Starobinsky inflation is a modification of general relativity used to explain cosmological inflation. It was the first model to describe how the universe could have gone through an extremely rapid period of exponential expansion.

==History==
In the Soviet Union, Alexei Starobinsky noted that quantum corrections to general relativity should be important for the early universe. These generically lead to curvature-squared corrections to the Einstein-Hilbert action and a form of quadratic gravity.
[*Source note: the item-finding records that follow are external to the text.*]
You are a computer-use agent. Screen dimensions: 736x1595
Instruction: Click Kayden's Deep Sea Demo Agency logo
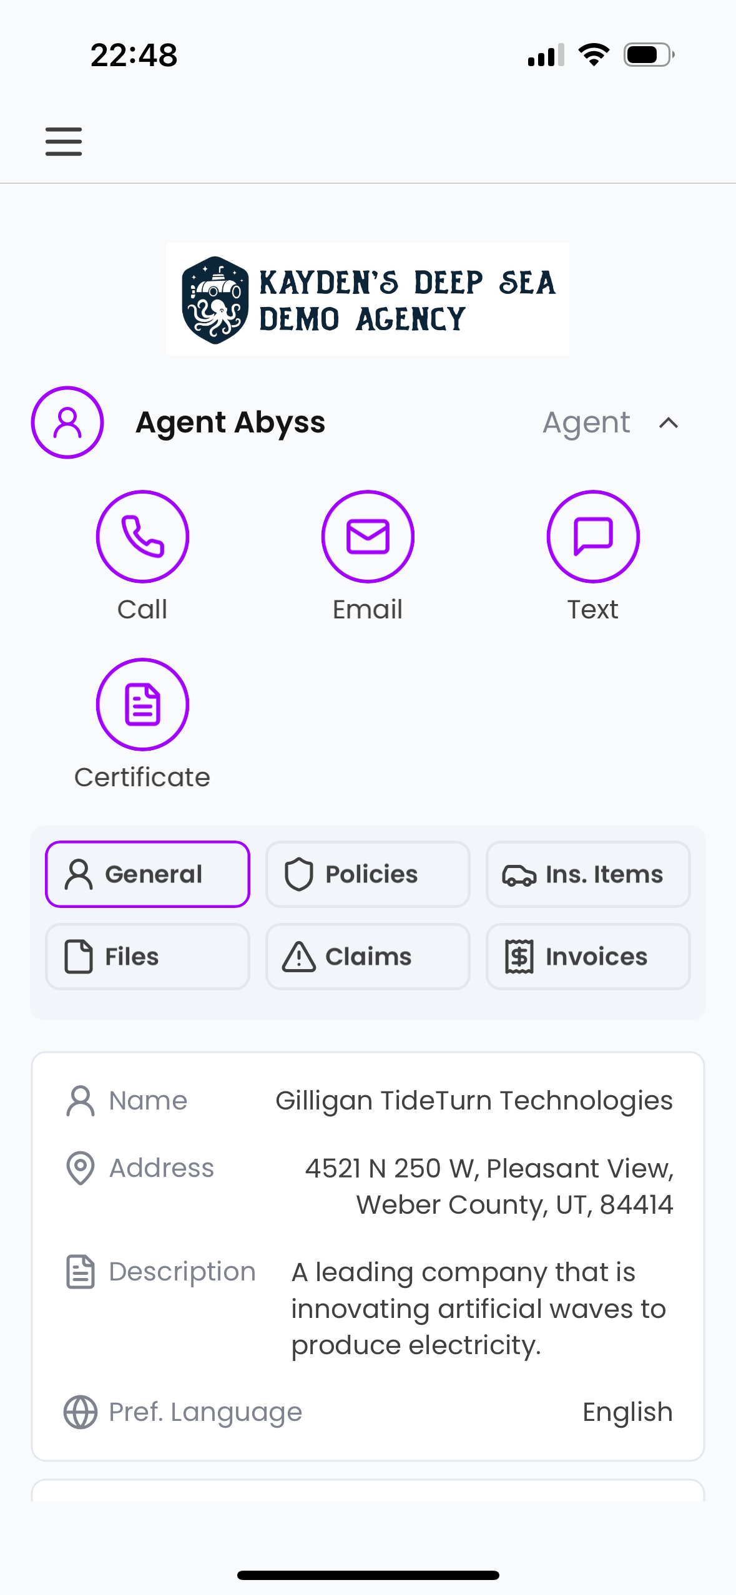click(x=368, y=300)
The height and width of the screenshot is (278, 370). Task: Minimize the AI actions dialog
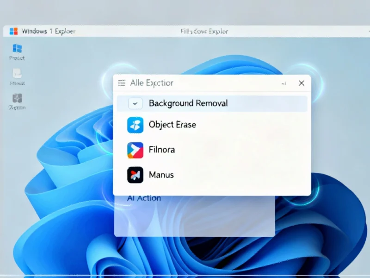pyautogui.click(x=284, y=83)
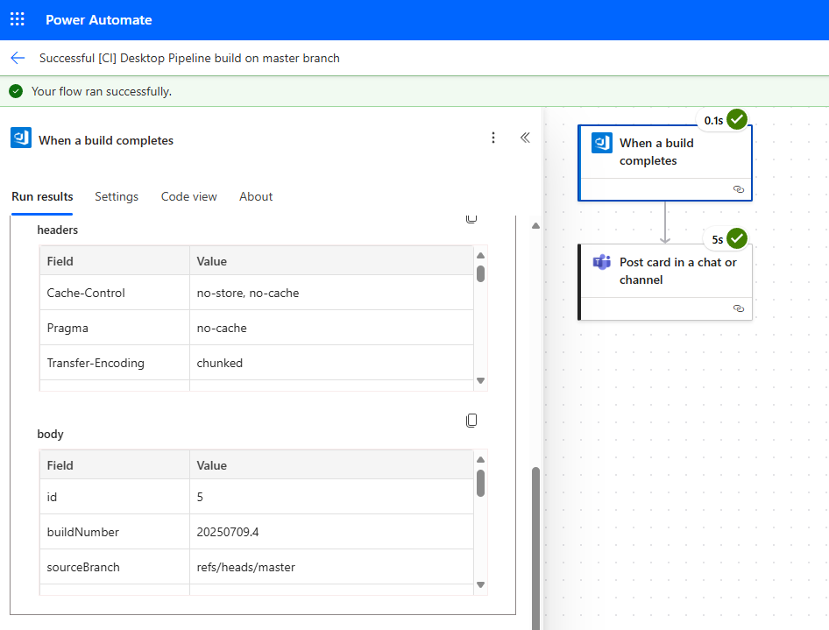Switch to the Settings tab
This screenshot has height=630, width=829.
(117, 196)
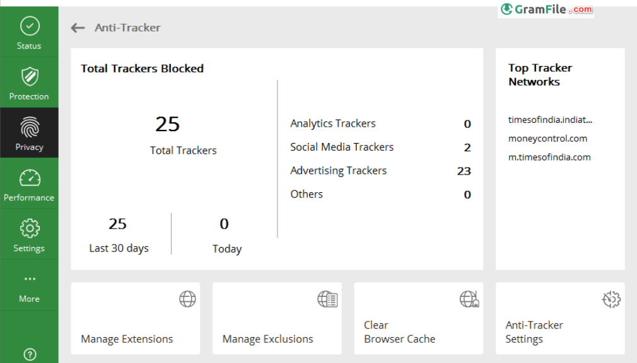Viewport: 637px width, 363px height.
Task: Open the Anti-Tracker Settings label
Action: pyautogui.click(x=534, y=332)
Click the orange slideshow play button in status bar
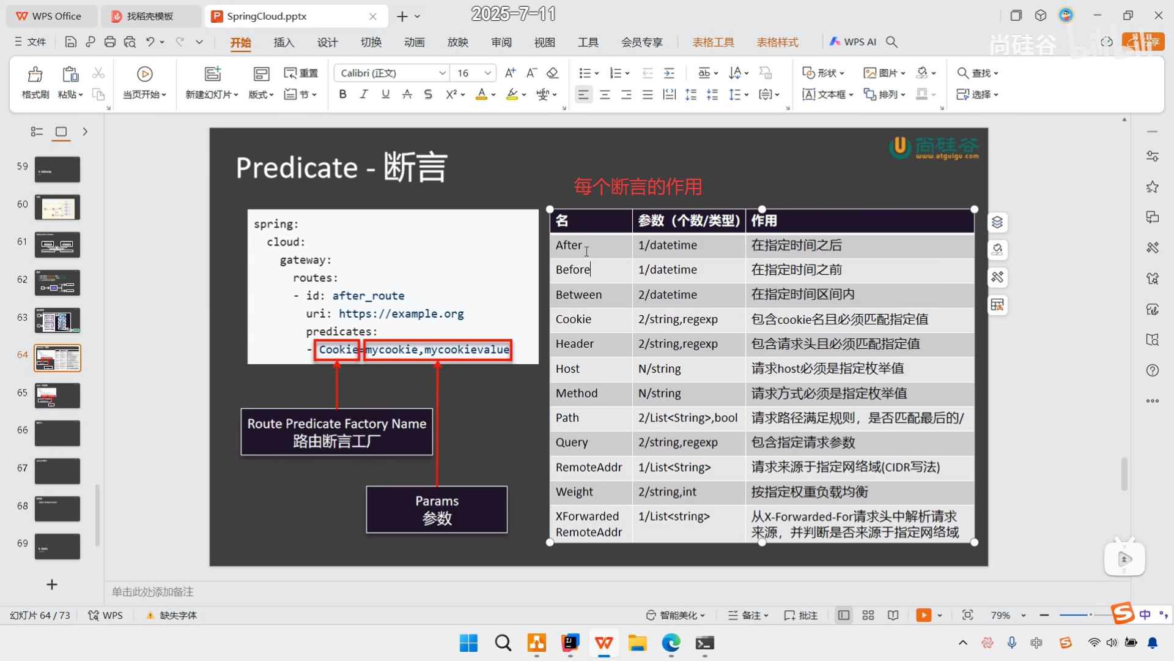1174x661 pixels. [923, 615]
The solution to the Einstein field equations in the presence of curvature squared terms, when the curvatures are large, leads to an effective cosmological constant. Therefore, he proposed that the early universe went through an inflationary de Sitter era. This resolved the cosmology problems and led to specific predictions for the corrections to the cosmic microwave background, corrections that were then calculated in detail. Starobinsky originally used the semi-classical Einstein equations with free quantum matter fields. However, it was soon realized that the late time inflation which is relevant for observable universe was essentially controlled by the contribution from a squared Ricci scalar in the effective action

$S = \frac{1}{2\kappa} \int \left(R + \frac{R^2}{6M^2} \right) \sqrt{\vert g\vert}\,\mathrm{d}^4x,$
where $\kappa=8\pi G/c^4$ and $R$ is the Ricci scalar. This action corresponds to the potential

$$V(\phi) = \Lambda^4 \left(1 - e^{-\sqrt{2/3} \phi/M_p} \right)^2$$

in the Einstein frame. As a result, the inflationary scenario associated to this potential or to an action including an $R^2$ term are referred to as Starobinsky inflation. To distinguish, models using the original, more complete, quantum effective action are then called (trace)-anomaly induced inflation.

==Observables==
Starobinsky inflation gives a prediction for primordial observables, e.g., the spectral tilt $n_s$ and the tensor-scalar ratio $r$: $n_s \approx 1 - \frac{2}{N}, \quad r \approx \frac{12}{N^2},$
where $N_\ast$ is the number of e-foldings since the horizon crossing. As $50<N_\ast<60$, these are compatible with experimental data, with 2018 CMB data from the Planck satellite giving a constraint of $r<0.064$ (95% confidence) and $n_s=0.9649\pm 0.0042$ (68% confidence). The model also gives precise predictions to higher order observables, such as a negative running for the scalar spectral tilt: $\alpha_s \approx -\frac{1}{2} (n_s-1)^2 + \frac{5}{48} (n_s-1)^3$, and a negative tensor tilt: $n_t \approx -\frac{3}{8}(n_s-1)^2 + \frac{5}{16} (n_s-1)^3$.